Ciudad Vieja, Montevideo. 2001.
|
En estas calles. Era una mañana de sábado de 2001. Yo
paseaba con la zenit colgada al cuello con un rollo en blanco y negro –seguro
de 36– como gurisa que viaja por primera
vez a Europa. Es que estaba descubriendo los encantos de Montevideo: el centro,
sus plazas, La Libertad a ambos lados de la avenida, su amplitud, un comercio
atrás del otro y tantas otras cosas que en el interior no existen. No era la
primera vez que visitaba la capital (venía desde muy pequeña a visitar a tíos y
primos), pero sí tomaba conciencia de que estaba pisando las tierras de tantas
batallas que había leído en los libros de Historia. La misma en la que había
luchado Artigas, y la misma que había refugiado a mi abuelo gallego que escapó
de tantas guerras. La misma donde creció mi vieja. Y adentrándonos en el barrio
histórico, ella me iba enseñando cada cosa: Las construcciones importantes, el banco tal, el local cual, la
panadería donde tía María compraba las exquisiteces, el café Brasilero (el de
Galeano), la iglesia San Francisco a la que iba ella porque su colegio
–que ya no existe– hacia pared con pared
con los santos, las oficinas en las que trabajo tantos años de administrativa
frente a la plaza Zabala, el Mercado del Puerto y tantas otras que las había
detenido el tiempo. Y más para acá, en los adentros, pasando la calle Misiones
hacia el Hospital Maciel y la escollera, jamás había entrado. Ahí los niños
jugaban en las calles. En mi barrio, en el interior, era lo más común. Pero en
la capital no, al menos en Malvín, Punta Gorda y Sayago donde vivía mi familia
y mi amiga de la infancia que había abandonado el interior a los 7 años. Y en
la calle Cerrito, si mi memoria no me traiciona, dos niñas sentadas contra una
ventana estaban quietitas.
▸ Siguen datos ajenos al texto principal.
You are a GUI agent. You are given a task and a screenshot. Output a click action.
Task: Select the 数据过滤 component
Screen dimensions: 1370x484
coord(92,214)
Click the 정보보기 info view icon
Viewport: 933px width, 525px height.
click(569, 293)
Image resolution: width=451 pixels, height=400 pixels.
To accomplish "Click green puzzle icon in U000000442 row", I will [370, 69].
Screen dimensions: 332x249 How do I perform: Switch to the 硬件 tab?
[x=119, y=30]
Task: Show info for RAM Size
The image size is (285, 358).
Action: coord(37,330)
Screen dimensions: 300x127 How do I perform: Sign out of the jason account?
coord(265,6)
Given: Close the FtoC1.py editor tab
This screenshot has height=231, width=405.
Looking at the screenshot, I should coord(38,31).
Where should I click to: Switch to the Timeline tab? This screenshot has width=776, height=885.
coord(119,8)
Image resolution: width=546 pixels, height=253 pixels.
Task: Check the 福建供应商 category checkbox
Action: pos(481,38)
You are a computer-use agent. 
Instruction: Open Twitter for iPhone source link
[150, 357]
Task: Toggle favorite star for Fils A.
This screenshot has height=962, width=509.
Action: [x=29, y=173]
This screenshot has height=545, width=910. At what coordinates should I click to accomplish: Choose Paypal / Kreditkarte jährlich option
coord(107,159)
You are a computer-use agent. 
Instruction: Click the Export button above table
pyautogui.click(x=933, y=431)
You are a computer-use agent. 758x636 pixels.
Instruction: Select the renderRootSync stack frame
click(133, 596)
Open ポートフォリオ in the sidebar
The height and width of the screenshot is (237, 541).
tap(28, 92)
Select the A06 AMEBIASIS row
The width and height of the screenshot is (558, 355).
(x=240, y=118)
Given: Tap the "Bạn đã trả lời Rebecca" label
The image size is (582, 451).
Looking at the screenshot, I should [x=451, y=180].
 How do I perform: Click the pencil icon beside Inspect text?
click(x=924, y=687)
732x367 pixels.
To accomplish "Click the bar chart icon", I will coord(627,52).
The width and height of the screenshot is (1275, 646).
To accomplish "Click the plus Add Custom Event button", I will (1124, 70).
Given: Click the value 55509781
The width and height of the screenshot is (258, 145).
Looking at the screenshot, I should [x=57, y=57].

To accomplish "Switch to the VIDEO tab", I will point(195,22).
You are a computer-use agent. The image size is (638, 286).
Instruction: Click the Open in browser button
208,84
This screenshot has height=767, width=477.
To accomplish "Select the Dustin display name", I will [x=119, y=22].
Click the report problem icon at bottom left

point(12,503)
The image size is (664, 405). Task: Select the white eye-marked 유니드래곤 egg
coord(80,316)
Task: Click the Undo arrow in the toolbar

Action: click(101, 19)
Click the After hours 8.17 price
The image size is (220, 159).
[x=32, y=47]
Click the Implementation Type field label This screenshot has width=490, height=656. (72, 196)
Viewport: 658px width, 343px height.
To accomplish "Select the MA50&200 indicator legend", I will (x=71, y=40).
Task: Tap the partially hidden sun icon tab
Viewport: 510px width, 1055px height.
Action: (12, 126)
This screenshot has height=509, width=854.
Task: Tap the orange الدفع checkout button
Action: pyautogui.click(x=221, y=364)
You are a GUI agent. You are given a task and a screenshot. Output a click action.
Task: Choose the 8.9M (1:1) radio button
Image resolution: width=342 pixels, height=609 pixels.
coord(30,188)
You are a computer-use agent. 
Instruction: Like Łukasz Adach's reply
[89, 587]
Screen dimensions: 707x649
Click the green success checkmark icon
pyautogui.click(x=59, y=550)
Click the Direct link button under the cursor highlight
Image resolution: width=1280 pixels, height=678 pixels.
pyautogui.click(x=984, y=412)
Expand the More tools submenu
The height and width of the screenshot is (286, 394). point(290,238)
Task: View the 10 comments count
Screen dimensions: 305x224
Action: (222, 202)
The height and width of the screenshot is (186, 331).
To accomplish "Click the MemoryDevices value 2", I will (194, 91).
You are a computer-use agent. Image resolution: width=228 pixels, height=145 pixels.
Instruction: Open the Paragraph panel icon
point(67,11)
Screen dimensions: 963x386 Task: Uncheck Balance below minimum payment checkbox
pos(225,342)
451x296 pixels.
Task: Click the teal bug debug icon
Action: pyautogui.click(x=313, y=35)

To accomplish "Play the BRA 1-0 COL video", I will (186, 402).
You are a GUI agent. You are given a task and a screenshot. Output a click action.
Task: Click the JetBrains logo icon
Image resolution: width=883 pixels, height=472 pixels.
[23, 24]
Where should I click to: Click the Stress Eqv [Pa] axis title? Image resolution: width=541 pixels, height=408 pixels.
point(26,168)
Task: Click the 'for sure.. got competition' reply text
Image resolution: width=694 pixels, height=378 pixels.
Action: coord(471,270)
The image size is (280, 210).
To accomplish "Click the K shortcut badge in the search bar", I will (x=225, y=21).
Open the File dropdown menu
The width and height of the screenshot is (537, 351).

Supe que por estos lares, más allá del turismo que
aterrizaba en el lujoso mercado famoso por el medio y medio, había algo de
barrio periférico. La pobreza de aquellas niñas y niños se olía y hasta
penetraba en la piel de uno. Erizaba (aunque no tanto como diez años después). La basura ocupaba una importante porción
del asfalto. A mi vieja la entristecía ver que por las mismas calles que había andado de túnica la miseria amenazaba quedarse en apenas esas cuadras. Lo
que jamás imaginé, en ese entonces, que años después, sería también mi barrio. Y
que, quizás, esos mismos rostros me los cruzaría. Quizás no. Los busco sin
tener éxito. Qué habrá sido de ellos. Qué habrá sido. Qué habrá.